Item position entries:
────

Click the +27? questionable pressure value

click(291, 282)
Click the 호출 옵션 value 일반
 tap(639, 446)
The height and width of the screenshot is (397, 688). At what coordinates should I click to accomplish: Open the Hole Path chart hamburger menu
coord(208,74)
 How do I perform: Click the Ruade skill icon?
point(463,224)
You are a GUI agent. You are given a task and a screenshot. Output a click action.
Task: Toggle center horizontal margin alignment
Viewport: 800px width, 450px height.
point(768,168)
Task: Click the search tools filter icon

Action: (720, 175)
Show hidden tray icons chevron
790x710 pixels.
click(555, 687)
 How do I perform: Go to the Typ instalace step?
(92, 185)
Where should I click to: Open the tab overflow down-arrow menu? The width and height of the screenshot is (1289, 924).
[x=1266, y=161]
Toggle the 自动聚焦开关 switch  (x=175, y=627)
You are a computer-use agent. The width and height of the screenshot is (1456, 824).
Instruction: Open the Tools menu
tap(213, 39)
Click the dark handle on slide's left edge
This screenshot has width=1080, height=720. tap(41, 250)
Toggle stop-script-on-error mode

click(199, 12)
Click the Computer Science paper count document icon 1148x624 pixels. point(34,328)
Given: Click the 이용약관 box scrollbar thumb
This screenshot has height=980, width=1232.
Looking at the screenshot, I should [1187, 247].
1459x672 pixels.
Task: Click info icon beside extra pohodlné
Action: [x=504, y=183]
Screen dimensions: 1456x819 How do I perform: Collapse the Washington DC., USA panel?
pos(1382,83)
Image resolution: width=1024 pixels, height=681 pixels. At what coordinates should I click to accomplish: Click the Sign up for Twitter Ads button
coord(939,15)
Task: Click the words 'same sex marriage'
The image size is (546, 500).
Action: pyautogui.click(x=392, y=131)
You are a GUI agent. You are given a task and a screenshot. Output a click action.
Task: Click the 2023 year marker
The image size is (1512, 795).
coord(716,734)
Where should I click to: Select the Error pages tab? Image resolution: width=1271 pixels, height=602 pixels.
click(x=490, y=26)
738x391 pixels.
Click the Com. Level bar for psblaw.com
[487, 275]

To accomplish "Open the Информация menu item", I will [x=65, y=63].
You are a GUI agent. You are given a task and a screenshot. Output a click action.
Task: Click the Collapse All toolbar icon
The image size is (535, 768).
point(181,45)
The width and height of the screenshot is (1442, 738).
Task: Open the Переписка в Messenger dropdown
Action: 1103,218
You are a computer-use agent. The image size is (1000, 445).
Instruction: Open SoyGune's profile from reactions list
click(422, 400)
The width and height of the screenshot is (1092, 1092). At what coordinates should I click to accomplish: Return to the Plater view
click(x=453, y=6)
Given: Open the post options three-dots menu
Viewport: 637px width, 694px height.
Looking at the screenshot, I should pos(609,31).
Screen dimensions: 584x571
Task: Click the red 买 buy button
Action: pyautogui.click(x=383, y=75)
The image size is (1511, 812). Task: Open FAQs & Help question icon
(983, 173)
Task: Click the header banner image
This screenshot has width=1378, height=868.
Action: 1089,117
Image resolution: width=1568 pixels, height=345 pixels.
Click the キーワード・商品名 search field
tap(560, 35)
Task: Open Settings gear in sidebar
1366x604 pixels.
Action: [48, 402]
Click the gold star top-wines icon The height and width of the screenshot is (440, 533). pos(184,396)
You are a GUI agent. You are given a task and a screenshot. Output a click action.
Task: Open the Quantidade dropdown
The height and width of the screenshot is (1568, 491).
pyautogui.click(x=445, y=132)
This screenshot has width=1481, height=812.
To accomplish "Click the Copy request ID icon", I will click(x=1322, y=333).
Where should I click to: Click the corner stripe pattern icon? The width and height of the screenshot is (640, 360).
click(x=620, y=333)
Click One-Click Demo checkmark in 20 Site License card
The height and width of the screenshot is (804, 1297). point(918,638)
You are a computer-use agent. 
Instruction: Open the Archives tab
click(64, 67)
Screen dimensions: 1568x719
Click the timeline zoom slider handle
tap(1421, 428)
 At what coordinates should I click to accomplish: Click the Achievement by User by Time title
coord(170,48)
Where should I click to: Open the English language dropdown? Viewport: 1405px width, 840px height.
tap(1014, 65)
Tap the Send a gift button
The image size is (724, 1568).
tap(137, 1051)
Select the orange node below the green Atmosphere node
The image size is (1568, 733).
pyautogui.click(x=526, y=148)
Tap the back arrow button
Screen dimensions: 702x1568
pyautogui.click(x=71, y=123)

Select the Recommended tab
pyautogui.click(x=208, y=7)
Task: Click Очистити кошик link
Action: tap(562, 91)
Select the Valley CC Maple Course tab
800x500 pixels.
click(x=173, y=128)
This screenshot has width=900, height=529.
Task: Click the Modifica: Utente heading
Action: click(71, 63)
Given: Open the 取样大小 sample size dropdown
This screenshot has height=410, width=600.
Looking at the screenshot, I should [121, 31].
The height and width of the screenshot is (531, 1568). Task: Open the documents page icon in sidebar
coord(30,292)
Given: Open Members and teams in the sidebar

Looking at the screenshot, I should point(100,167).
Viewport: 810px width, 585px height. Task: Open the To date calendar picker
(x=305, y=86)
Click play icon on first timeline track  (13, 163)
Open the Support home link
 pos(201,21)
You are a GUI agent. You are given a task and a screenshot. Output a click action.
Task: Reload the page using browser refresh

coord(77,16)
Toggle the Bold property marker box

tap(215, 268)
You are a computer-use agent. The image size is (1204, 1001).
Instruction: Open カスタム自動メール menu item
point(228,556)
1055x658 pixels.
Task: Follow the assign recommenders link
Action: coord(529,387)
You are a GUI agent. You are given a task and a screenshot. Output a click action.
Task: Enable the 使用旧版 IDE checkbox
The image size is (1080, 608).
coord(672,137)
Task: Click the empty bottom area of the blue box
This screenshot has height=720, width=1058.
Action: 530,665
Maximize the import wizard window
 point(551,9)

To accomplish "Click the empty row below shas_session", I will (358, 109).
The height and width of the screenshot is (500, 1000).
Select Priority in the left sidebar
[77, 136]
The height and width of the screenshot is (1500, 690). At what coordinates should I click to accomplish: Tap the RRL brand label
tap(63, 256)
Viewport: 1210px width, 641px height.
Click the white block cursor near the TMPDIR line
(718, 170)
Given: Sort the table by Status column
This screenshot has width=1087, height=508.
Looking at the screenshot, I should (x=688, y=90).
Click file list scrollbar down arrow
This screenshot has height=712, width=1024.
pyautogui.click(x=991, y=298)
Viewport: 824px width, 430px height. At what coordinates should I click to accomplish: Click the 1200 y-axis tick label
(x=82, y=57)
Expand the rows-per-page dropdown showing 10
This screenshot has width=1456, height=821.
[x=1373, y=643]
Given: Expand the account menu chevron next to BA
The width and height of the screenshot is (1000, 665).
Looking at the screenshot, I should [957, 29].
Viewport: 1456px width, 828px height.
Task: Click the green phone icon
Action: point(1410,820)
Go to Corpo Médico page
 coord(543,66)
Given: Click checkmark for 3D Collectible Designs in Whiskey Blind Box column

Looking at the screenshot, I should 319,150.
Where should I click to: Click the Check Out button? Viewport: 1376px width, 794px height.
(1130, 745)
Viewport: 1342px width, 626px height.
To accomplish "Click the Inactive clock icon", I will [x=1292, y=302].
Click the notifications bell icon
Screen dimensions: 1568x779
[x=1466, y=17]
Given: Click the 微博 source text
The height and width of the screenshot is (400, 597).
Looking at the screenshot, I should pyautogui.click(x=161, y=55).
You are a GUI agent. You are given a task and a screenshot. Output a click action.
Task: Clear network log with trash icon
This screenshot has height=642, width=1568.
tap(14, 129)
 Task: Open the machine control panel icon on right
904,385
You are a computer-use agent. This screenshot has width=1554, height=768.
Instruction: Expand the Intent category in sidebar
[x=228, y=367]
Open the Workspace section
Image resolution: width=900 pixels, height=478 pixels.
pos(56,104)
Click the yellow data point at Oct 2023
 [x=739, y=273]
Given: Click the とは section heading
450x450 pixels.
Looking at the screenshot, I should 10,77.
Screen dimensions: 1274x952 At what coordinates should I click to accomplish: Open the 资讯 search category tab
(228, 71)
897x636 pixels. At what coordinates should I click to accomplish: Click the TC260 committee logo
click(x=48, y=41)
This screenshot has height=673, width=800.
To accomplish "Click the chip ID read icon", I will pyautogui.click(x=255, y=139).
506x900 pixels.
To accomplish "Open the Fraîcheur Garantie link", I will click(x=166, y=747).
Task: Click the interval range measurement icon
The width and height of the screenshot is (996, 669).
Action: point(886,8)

────

TASK INSTRUCTIONS: Format as a numbered list the rows above, everything from the line containing "Open the Support home link" down to the line containing "Action: coord(529,387)", leaving out blank lines.

TASK OUTPUT:
1. Open the Support home link
2.  pos(201,21)
3. You are a GUI agent. You are given a task and a screenshot. Output a click action.
4. Task: Reload the page using browser refresh
5. coord(77,16)
6. Toggle the Bold property marker box
7. tap(215, 268)
8. You are a computer-use agent. The image size is (1204, 1001).
9. Instruction: Open カスタム自動メール menu item
10. point(228,556)
11. 1055x658 pixels.
12. Task: Follow the assign recommenders link
13. Action: coord(529,387)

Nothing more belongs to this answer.